The JVM: Memory, GC & JIT — What Runs Your Bytecode

Q: When you write `Point p = new Point(3, 4);`, where does the `Point` object live and what does `p` hold?

The Point object lives on the heap; `p` is a stack reference (an arrow) pointing at it

Q: A `static List` keeps growing and you eventually get an `OutOfMemoryError`. Why can't the garbage collector reclaim those objects?

They are still reachable from a GC root (the static field), so the GC correctly treats them as live

Q: Why does the same method often run much faster on its thousandth call than its first?

The JIT compiler detected the method was hot and compiled it from bytecode to optimized native code

You've written Java for fourteen phases and never once told the machine where to put an object, never freed memory by hand, never thought about whether your code was "warm." It all just worked. That's not an accident — it's the JVM, the Java Virtual Machine, a piece of machinery sitting between your code and the real hardware, quietly doing three enormous jobs on your behalf: it runs your compiled bytecode, it manages all your memory, and it rewrites your hot code into native machine code while the program runs.

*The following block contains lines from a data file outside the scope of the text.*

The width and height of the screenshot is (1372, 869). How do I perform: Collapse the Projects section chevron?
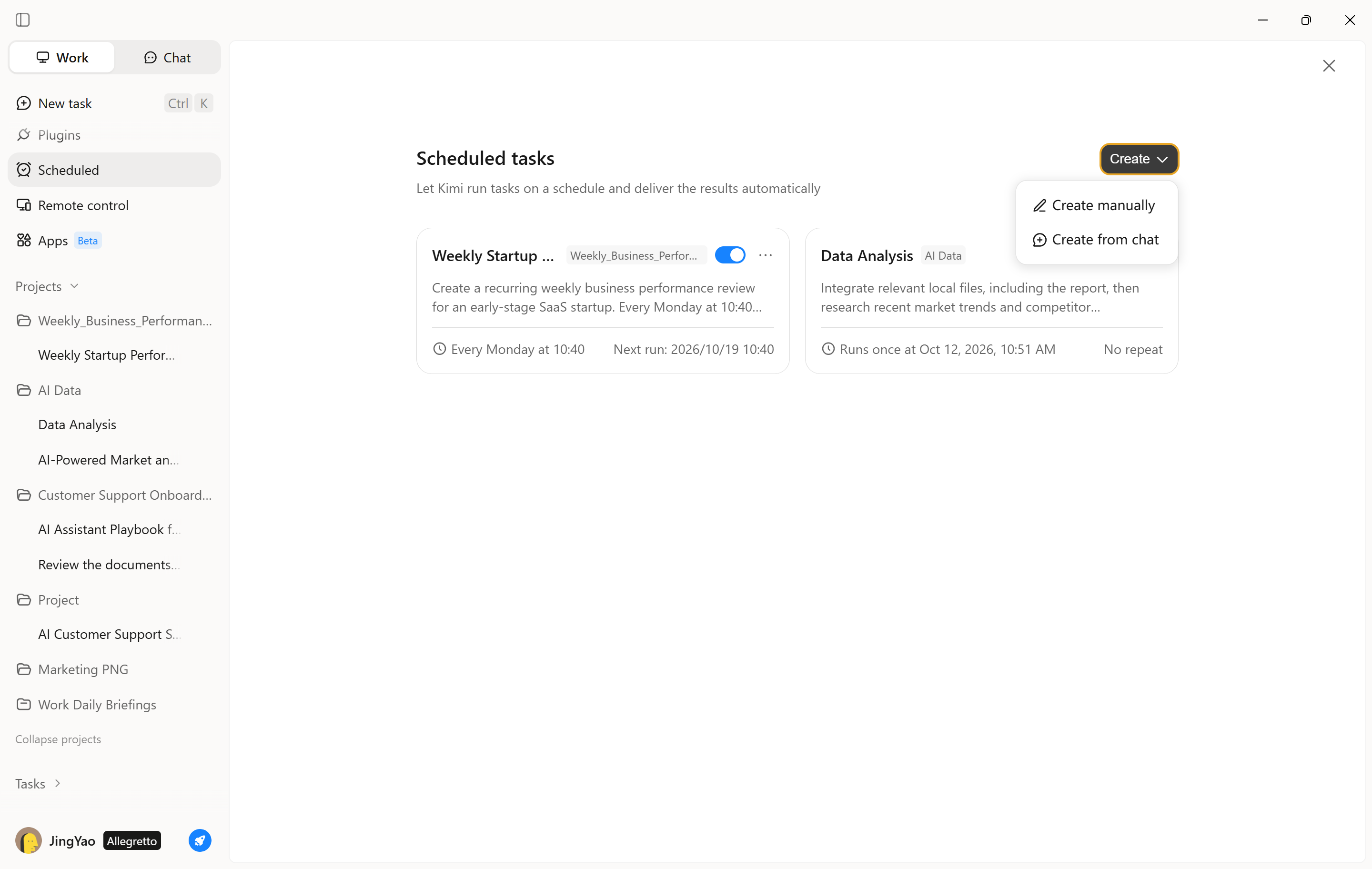[74, 286]
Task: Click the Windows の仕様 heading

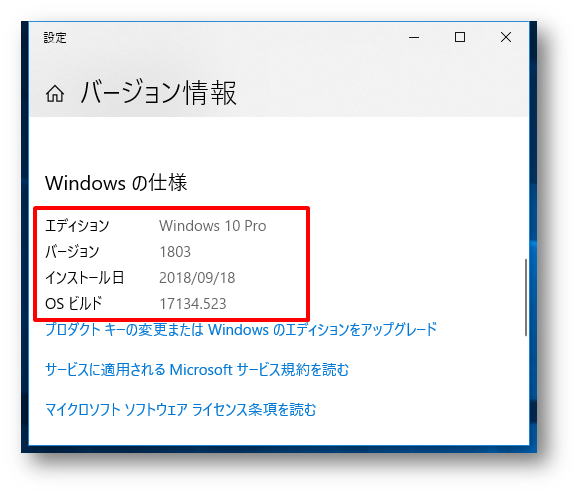Action: [x=116, y=183]
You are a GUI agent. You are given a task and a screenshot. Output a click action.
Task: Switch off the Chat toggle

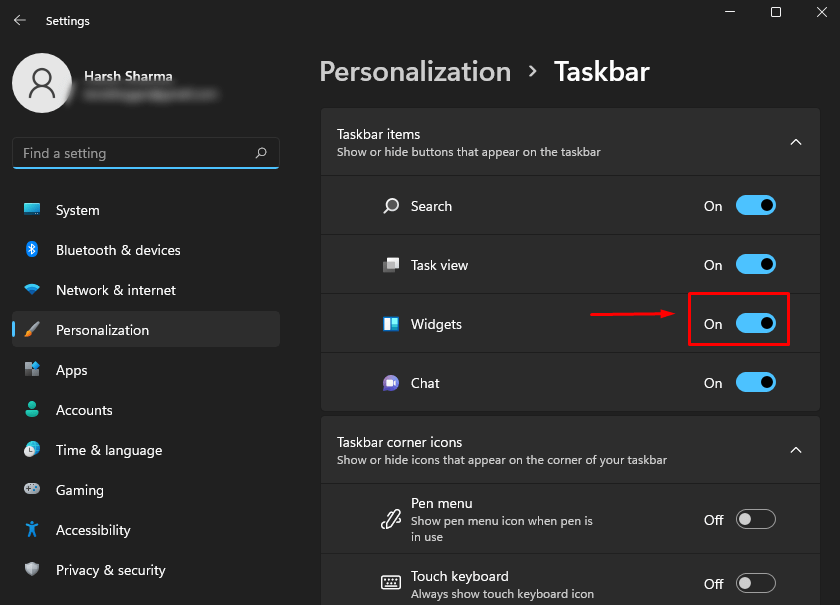[x=755, y=382]
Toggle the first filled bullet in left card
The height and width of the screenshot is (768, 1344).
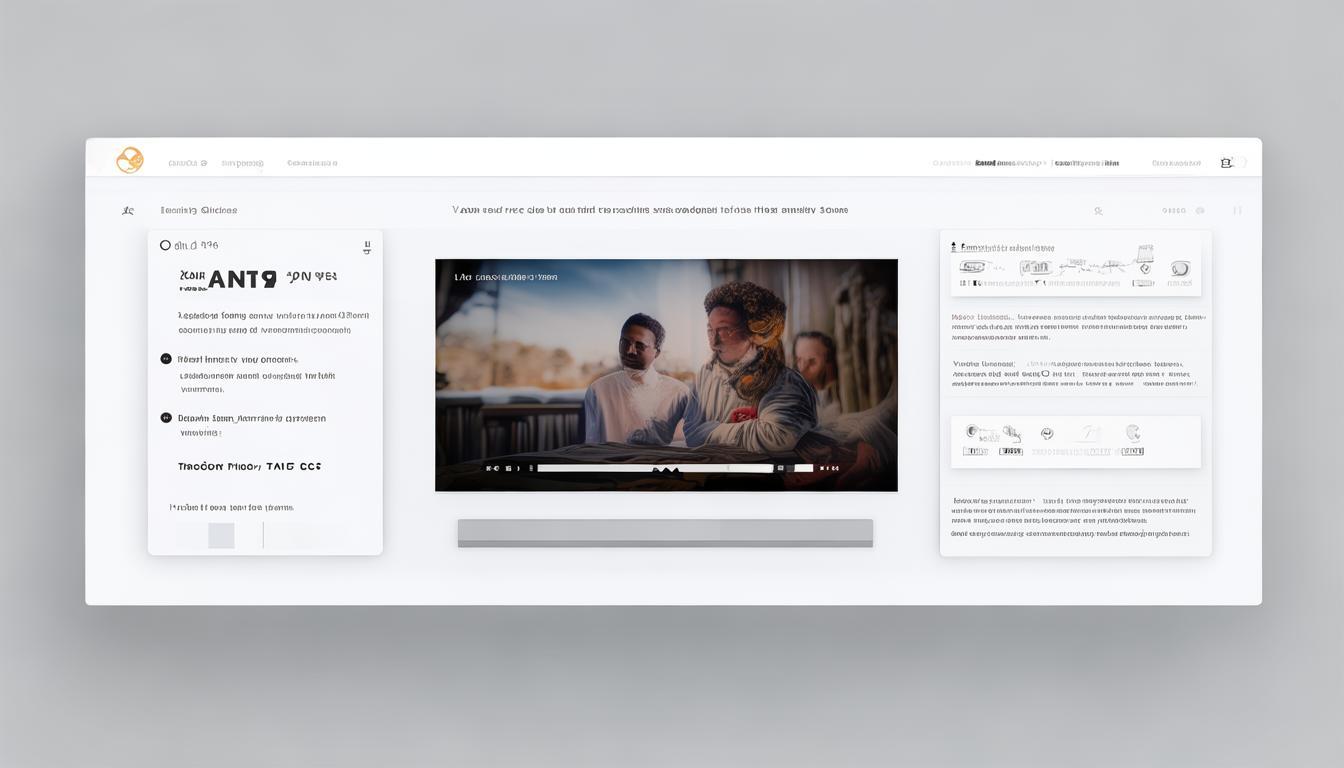pyautogui.click(x=166, y=358)
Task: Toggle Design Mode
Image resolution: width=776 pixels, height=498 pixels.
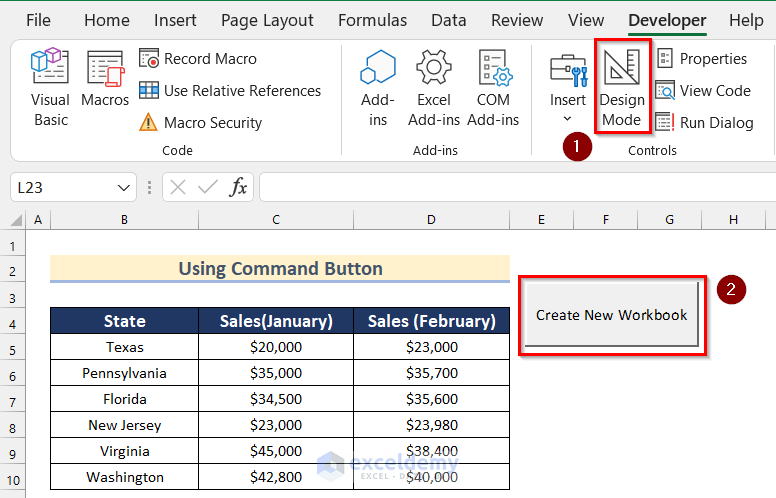Action: tap(622, 88)
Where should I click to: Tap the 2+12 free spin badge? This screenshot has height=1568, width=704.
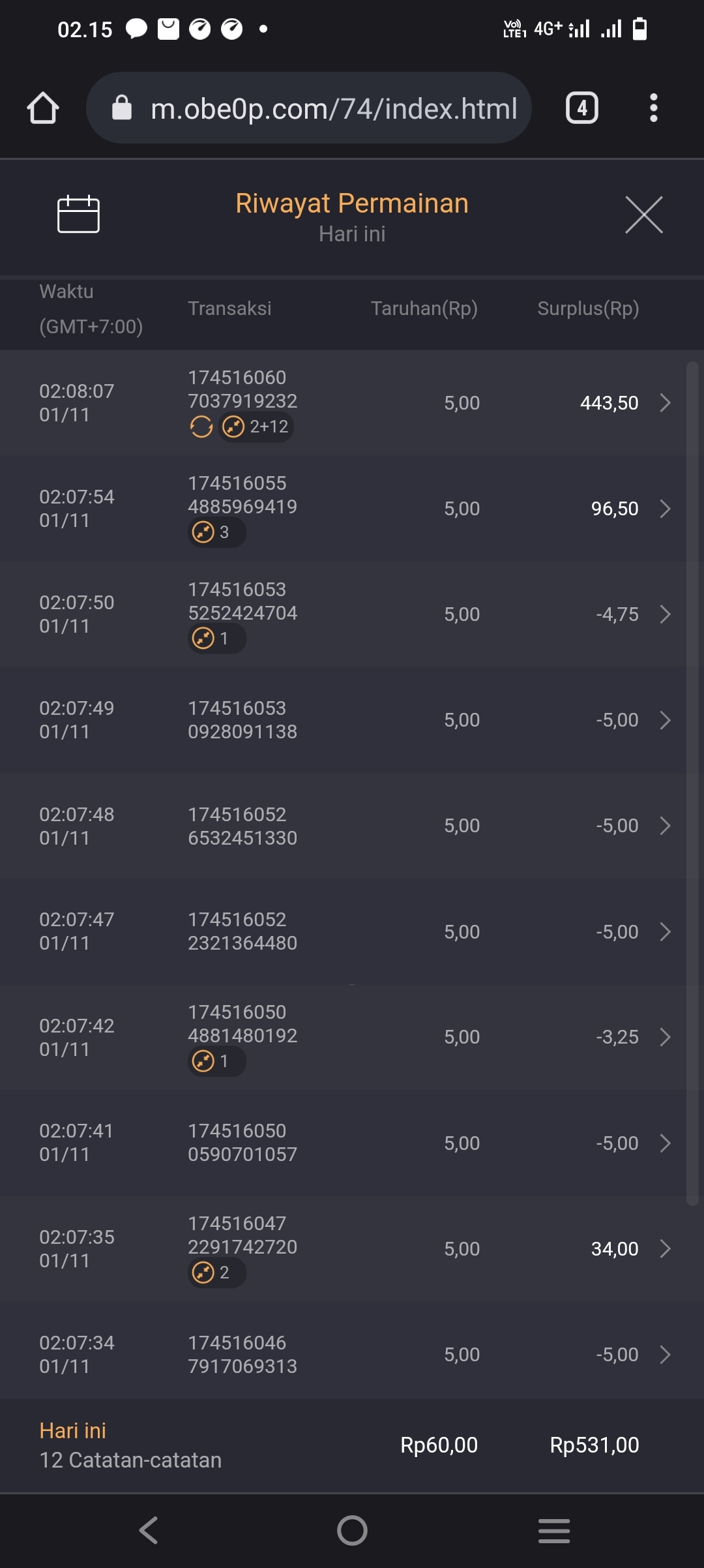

You can ship Java for years without opening this hood. But the moment you ask "why did my memory climb and never come back down?", "why is the first request to my server slow and the thousandth one fast?", or "what exactly is an OutOfMemoryError?", you're asking JVM questions. This phase hands you the mental model so those questions have answers instead of shrugs. The big idea: Java trades a little control you don't have for a lot of work you don't have to do — and it pays off as long as you understand the few places where it can still bite.

The JVM, recapped and deepened

Back in the early phases, javac turned your .java files into .class files full of bytecode — a compact, portable instruction set that no real CPU understands. That's the whole point. Your bytecode doesn't run on an Intel chip or an Apple M-series chip; it runs on the JVM, a program that pretends to be a CPU. "Write once, run anywhere" is exactly this: ship the same bytecode, and whatever JVM is installed on Windows, Linux, or macOS translates it for the local hardware.

📝 JVM (Java Virtual Machine) — a runtime program that executes Java bytecode. It is not a sandbox you opt into; it is the thing your program runs inside. It owns your memory, decides where objects live, reclaims them when you're done, and speeds up the parts of your code that run often.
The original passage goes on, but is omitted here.